All respect and no restraint

Just wondering

In this tightknit community of 1,400 that consists, literally, of the college and a scatter of farms and solitary houses in the woods, the killing of a beloved student has unleashed a welter of questions: How could he have shot her? Couldn't he see she wasn't a deer? And from another perspective, some neighbors want to know what Goode was doing in the woods in hunting season wearing white? Didn't she know she might look like a deer's throat?

You can't do it of course, but I'd love to survey that community to find out what made the people fall on one side or the other of this discussion.

Once a place of refuge, now a site of tragedy
Fatal shooting of student distresses Va. community known for love of outdoors
By Brigid Schulte
Washington Post Staff Writer
Saturday, November 21, 2009

FERRUM, VA. -- Jessica Goode needed to clear her head. It was Tuesday afternoon, her senior project presentation was due by Friday and it wasn't going well. She wanted to be in the one place where she always felt better: the woods.
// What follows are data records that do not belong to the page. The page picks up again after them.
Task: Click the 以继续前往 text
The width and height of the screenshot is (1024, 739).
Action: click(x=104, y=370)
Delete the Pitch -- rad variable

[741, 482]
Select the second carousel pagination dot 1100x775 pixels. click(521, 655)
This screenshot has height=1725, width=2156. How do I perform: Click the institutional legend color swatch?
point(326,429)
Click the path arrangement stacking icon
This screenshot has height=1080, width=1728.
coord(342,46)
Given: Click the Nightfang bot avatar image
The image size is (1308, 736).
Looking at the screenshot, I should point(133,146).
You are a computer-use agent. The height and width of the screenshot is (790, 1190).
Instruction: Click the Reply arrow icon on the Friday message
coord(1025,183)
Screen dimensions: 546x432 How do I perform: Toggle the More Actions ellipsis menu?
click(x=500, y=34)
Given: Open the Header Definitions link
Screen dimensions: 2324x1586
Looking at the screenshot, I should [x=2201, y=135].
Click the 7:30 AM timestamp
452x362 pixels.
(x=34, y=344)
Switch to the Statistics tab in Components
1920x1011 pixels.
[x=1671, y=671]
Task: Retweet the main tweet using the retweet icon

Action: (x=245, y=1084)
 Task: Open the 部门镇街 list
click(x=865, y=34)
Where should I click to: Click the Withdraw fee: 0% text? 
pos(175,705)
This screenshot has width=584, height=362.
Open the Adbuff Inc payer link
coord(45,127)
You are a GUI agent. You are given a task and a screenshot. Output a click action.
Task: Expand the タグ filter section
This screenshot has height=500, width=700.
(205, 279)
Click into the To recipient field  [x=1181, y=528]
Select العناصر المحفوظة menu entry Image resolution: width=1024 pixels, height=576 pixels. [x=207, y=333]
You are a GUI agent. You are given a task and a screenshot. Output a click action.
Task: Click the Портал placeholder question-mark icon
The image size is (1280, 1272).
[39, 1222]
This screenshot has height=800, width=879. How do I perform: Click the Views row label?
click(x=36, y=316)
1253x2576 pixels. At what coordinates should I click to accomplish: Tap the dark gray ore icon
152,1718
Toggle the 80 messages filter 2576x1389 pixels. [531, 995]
In the years that she'd been studying the environment at Ferrum College at the foot of the Blue Ridge Mountains in rural southwestern Virginia, Goode had learned every trail crisscrossing the 700-acre campus. She'd paddled her kayak in nearby Philpot Lake, hiked the hollows of Fairy Stone Park and camped under the massive Tuscarora quartzite monolith called the Dragon's Tooth. The 23-year-old from Winchester was, friends said, fearless.

She grabbed two friends, heading across the smooth green soccer field behind the dorms and into the woods. Goode wore a white shirt. The others wore white and brown.

That afternoon, Jason D. Cloutier, 31, a son of country folk with deep roots in the area, set off into the same woods. He donned blaze orange to comply with Virginia hunting laws and packed his .35-caliber, high-powered rifle, equipped with a scope to get a better bead on his target. Deer hunting season had started three days earlier, and because he'd been laid off from his pipefitting job, he had the afternoon free.

Shortly after 4 p.m., a single pull of the trigger propelled a bullet into Goode's chest from a distance of 100 yards. She was killed instantly. After slicing through her, the bullet continued into the hand of her friend, Regis Boudinot, 20, a Langley High graduate from McLean.

Cloutier remains free on a $20,000 bond, charged with involuntary manslaughter, reckless use of a firearm and trespass, charges that together carry a maximum of 12 years in jail and $5,000 in fines. Toxicology reports are pending, and law enforcement officials said they might add charges as the investigation continues.

Didn't she know she might

Didn't she know she might look like a deer's throat?

I believe strongly in evolution but when did a deer's throat grow to the size of a human being? I see deer several times a week where I live and I have never seen deer that large. The rifle Cloutier was using had a scope. I've used rifles with scopes although not for hunting animals or killing human beings. If Cloutier couldn't make a distinction between a human being and a deer's throat at a hundred yards using a scope then he is either too blind or stupid or both to be in the woods hunting. I bet he was drunk.

Yeah...I'm not assuming

Yeah...I'm not assuming everyone who asked that question was a hunter.

shooting

brown jacket white scarf around her neck 150 yards through dense brush still no excuse for hunters actions

Basic principle of firearm

Basic principle of firearm use: never shoot at anyone or anything that you haven't positively identified. He has no excuse. Manslaughter, indisputably.